I don't think any serious person denies the role insulin plays in the PROPER storage of fat in adipose tissue.

My gut says your mouse demonstrates well that the body must be capable of high basal insulin production in order for obesity to develop and be maintained. But what causes that high basal insulin? I think there's ample evidence that it is compensatory to overnutrition and expanding fat stores in non-gen-mod animals and humans.

Interestingly enough, if HI comes before IR, the LC intelligentsia just shot their science journo leader in the foot ;-) But I doubt you wanna get entangled in that web!

Cheers!
Jane said…
Jim
I don't expect you will be reading this, but if you are, I have a question. Have you looked at the pattern of insulin secretion in your mice? You will know all about insulin oscillations and how important they are for insulin action. I have seen a suggestion in the literature that a high fat diet disrupts oscillatory insulin secretion. Could it be more disrupted in the Ins+/+ mice than in the Ins+/- mice?

You told Evelyn earlier that 'the mice that are fed only in a small window of time are protected from the hyperinsulinemia'. This could mean, mice that do fasting-induced autophagy have well-functioning beta cells which oscillate properly.
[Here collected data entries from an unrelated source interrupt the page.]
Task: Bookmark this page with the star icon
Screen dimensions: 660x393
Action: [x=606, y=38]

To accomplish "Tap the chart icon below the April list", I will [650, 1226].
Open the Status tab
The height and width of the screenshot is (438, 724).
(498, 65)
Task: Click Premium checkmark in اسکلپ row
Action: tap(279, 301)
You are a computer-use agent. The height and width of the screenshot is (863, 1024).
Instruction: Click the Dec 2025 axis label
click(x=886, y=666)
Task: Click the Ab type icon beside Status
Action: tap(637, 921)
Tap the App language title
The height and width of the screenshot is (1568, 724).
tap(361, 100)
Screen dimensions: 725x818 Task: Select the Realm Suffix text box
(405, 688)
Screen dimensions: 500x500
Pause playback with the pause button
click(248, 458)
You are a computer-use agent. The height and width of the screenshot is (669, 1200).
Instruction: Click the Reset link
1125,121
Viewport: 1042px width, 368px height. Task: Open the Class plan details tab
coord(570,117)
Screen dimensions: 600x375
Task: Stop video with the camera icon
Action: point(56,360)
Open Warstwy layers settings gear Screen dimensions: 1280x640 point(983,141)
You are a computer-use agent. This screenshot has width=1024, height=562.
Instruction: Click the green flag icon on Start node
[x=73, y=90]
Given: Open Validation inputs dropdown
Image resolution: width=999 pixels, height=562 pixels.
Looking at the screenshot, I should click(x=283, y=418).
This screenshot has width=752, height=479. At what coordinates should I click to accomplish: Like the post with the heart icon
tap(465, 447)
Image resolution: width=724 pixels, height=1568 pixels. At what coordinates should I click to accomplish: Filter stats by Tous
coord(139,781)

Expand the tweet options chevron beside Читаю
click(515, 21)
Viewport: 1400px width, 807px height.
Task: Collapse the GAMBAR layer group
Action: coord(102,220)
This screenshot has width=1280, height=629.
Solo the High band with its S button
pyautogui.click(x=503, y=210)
I'm sure this has occurred to you.
chintillo said…
Hi Jim. Do not know if this is the case of your study but some researchers calls "high fat diet" a diet high in fat but also in sucrose. In the paleo comunity and "Internet people" a high fat diet do not include sugars in the equation, but protein and just a 5% or so of carbohydrates or sugar.

This misconception makes a lot of studies about high fat diet a bit problematic for extrapolating the results in our current diets.

Do not know if this is the case of your study (sorry if not) but just want to note it.